Pour Olivier Nattes, c’est un travail moins rationnel, plus ésotérique et poétique avec la nature qu’il aborde avec cette collaboration. En regardant l’installation,
les deux artistes parlaient ainsi d’une « carte simplifiée de l’univers ; comme si un peuple avait tenté de faire une carte de l’univers avec des moyens rudimentaires ». Dans ce paysage aux allures d’Arcadie et face à ce totem qui aurait traversé les âges, laissé comme
une antenne dans un coin de terre pour communiquer avec l’au-delà, on entendait un âne hennir au coin d’une grange.

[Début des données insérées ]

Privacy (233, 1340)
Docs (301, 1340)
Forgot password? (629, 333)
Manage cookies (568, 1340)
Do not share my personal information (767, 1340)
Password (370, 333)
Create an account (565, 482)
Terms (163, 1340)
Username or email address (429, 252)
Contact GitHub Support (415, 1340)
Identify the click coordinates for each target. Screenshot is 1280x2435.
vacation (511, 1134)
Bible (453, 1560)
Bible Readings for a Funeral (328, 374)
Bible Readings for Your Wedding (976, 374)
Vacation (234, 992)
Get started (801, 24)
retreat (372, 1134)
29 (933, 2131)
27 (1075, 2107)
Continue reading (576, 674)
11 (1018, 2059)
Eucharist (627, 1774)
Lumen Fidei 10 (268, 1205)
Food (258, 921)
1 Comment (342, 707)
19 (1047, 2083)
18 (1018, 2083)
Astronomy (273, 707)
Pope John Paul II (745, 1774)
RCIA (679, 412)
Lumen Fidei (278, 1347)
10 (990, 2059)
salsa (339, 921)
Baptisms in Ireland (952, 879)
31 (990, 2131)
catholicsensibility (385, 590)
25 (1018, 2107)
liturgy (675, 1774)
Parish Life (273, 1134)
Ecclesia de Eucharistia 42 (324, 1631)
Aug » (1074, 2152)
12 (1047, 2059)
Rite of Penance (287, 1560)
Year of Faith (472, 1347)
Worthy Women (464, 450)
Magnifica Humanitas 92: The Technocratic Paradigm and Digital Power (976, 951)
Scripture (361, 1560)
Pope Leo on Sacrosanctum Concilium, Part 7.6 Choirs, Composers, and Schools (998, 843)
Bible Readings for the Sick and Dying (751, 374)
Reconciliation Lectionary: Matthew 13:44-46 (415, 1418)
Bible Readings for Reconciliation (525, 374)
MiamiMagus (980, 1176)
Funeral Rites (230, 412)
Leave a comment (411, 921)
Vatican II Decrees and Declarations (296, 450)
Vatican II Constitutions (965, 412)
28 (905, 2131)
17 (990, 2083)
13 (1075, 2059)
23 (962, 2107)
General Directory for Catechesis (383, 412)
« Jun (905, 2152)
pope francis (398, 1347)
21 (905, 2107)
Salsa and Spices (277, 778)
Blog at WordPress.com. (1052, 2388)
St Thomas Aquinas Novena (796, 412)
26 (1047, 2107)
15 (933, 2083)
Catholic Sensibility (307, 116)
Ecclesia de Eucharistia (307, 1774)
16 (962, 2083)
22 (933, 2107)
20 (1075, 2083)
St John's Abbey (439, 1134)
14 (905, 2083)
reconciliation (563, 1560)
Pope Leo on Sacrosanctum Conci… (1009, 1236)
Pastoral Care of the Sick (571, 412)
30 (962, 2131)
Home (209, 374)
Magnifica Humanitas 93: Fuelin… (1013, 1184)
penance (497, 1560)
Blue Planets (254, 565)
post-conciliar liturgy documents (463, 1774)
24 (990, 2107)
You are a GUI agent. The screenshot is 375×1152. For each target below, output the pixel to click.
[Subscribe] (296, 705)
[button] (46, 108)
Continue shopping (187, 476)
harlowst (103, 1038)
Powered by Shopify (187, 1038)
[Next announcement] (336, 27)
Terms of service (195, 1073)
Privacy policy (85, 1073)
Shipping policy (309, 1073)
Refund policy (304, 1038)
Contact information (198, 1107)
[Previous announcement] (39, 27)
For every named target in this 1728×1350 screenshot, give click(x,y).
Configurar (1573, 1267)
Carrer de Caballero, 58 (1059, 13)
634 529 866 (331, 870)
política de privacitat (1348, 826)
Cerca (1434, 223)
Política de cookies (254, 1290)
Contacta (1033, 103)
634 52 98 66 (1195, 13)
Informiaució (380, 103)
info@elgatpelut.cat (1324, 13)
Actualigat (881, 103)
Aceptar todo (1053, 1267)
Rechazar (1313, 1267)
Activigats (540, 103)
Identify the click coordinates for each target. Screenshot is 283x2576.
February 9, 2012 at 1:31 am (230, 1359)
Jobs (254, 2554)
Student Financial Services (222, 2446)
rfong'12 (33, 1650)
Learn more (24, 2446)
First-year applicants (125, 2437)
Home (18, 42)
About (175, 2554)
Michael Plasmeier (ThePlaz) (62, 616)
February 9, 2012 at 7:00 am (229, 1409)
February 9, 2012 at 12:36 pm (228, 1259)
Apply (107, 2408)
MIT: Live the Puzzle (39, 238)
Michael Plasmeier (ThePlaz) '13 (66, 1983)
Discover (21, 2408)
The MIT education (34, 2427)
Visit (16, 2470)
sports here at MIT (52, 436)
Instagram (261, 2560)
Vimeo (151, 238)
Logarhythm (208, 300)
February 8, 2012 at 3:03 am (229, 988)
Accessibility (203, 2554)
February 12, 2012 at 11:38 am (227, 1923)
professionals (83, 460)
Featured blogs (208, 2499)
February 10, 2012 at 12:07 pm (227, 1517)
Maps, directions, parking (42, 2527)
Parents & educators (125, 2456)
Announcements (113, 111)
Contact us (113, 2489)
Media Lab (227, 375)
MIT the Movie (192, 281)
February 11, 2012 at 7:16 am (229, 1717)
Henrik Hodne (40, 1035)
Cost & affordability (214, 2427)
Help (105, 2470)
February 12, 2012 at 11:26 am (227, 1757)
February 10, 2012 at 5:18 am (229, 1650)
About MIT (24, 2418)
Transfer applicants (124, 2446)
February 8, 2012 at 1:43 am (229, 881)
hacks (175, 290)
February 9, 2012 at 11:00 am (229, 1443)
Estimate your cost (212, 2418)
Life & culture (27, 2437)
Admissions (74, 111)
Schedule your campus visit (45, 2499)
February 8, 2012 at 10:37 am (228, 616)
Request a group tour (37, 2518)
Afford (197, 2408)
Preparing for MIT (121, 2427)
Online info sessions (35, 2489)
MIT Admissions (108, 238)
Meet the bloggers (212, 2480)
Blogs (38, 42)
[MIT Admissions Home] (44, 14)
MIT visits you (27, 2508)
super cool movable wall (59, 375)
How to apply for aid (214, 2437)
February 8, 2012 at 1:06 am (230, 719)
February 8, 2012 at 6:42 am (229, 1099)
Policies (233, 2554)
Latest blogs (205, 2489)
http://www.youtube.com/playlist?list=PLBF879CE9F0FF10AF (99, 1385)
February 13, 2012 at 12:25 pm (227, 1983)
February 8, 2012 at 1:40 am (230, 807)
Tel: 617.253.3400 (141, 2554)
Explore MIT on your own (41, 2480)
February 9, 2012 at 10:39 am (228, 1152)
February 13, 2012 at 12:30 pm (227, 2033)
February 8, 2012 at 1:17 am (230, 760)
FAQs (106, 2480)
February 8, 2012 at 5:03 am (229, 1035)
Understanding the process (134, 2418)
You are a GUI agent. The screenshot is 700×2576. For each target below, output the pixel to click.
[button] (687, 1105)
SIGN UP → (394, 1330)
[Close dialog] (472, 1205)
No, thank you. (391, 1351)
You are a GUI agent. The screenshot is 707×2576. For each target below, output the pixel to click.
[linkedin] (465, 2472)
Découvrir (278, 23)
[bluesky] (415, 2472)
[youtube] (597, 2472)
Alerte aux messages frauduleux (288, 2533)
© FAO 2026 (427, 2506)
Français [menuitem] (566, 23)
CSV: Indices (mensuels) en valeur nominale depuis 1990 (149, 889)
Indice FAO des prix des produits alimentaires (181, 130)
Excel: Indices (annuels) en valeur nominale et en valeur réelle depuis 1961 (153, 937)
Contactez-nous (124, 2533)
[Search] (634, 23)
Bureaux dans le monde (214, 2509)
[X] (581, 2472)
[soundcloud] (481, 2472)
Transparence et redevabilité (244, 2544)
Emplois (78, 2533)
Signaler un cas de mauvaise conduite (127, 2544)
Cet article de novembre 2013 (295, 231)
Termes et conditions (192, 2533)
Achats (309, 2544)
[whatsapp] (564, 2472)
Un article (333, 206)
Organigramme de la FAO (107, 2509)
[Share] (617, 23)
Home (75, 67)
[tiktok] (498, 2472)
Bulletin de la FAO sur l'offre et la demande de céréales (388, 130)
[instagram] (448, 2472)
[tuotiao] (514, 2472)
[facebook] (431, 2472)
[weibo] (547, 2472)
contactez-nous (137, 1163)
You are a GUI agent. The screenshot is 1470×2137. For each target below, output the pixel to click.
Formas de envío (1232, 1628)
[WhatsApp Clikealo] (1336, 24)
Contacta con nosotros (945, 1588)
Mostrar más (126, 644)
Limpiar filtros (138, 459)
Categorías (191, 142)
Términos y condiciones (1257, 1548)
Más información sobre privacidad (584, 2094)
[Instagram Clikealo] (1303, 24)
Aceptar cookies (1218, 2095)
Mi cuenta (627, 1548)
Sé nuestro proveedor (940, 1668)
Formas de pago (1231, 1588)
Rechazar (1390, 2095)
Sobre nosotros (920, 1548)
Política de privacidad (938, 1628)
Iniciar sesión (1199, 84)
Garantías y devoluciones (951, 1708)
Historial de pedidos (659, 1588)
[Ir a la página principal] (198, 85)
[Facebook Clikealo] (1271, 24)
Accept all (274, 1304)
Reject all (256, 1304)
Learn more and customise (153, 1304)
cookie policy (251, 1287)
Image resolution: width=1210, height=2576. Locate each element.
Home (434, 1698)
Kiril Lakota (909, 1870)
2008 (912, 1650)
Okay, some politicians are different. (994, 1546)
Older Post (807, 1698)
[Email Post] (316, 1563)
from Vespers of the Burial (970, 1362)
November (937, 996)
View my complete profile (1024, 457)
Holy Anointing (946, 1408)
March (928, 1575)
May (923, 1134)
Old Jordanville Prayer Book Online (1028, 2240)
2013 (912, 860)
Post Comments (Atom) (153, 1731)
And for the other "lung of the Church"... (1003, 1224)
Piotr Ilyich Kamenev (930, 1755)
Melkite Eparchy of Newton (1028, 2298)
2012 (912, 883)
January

Les herbes fauves de Gaël Bonnefon

Il fut le seul artiste de l’édition 2013 du festival à ne pas être accueilli dans une famille. Gaël Bonnefon a résidé au Golf de Fiac, un endroit végétal et maîtrisé au milieu de la généreuse campagne du Pays de Cocagne ; un endroit de solitude également, pour un artiste qui aime parcourir les nuits à la rencontre de la faune urbaine. Le contexte semblait a priori hostile pour ce noctambule, photographe des zones du déclin, des friches à la lisière des villes et des moments où l’espèce humaine se penche au-dessus des abîmes.
Gaël Bonnefon a réalisé une série de six images issues de cette résidence. Il s’agissait d’un processus de travail nouveau, à même le site. Mais également d’une relation nouvelle avec le paysage et qui ouvre sans doute une nouvelle interprétation de son oeuvre. Les photographies issues de cette exploration sont à mille lieues des images de pelouses nettes et des paysages construits du golf de Fiac. À l’aide d’un appareil photo water proof bas de gamme dont l’objectif était parfois recouvert de gouttes d’eau, l’artiste est parti à la recherche des zones à ’abandon : ici un paysage barré d’un pylône électrique et d’une construction bétonnée rongée de matières végétales, là, des zones humides et marécageuses… Ces espaces semblent habités par une force où la puissance de la nature reprend ses droits sur les zones construites. Les images de Gaël Bonnefon ont la pesanteur des ruines, l’atmosphère d’une tempête, la violence d’une vie qui ne tient pas dans les frontières que l’on a tenté de lui imposer. Une telle gravité tient sans doute au fait que Gaël Bonnefon maltraite ses images : elles sont capturées, enlevées au paysage, prises avec des appareils bas de gamme puis développées avec des bains chimiques inadéquats.
De ce rapt photographique, l’artiste obtient ces herbes fauves et floues. Saturées de couleurs vertes et bleues, elles transpirent comme un trop plein de sève. Ces images ont l’odeur d’un romantisme noir – un mariage incongru entre un art du paysage qui semble faire écho aux lointaines avant-gardes de la fin du xixe siècle (voire du romantisme) et l’art de capter la vie ténébreuse des choses, d’installer la fiction dans l’image photographique. Lors du festival, Gaël Bonnefon a exposé ses images sur une presqu’île – au coeur du golf – et sous forme d’images imprimées en sets de table que les clients du restaurant du golf retrouvaient sous leurs assiettes. C’est une image importée d’un autre projet qui retient l’oeuvre à l’écart d’une lecture romantique et la fait basculer ailleurs. Postée à l’entrée de l’exposition, l’image d’un lévrier nous regarde d’un oeil noir et timide. On en lit le titre comme on recevrait une gifle pour quelque chose qu’on n’aurait pas fait : « Elle est où la ba-balle ?! » Hein ? Elle est où ? Va chercher !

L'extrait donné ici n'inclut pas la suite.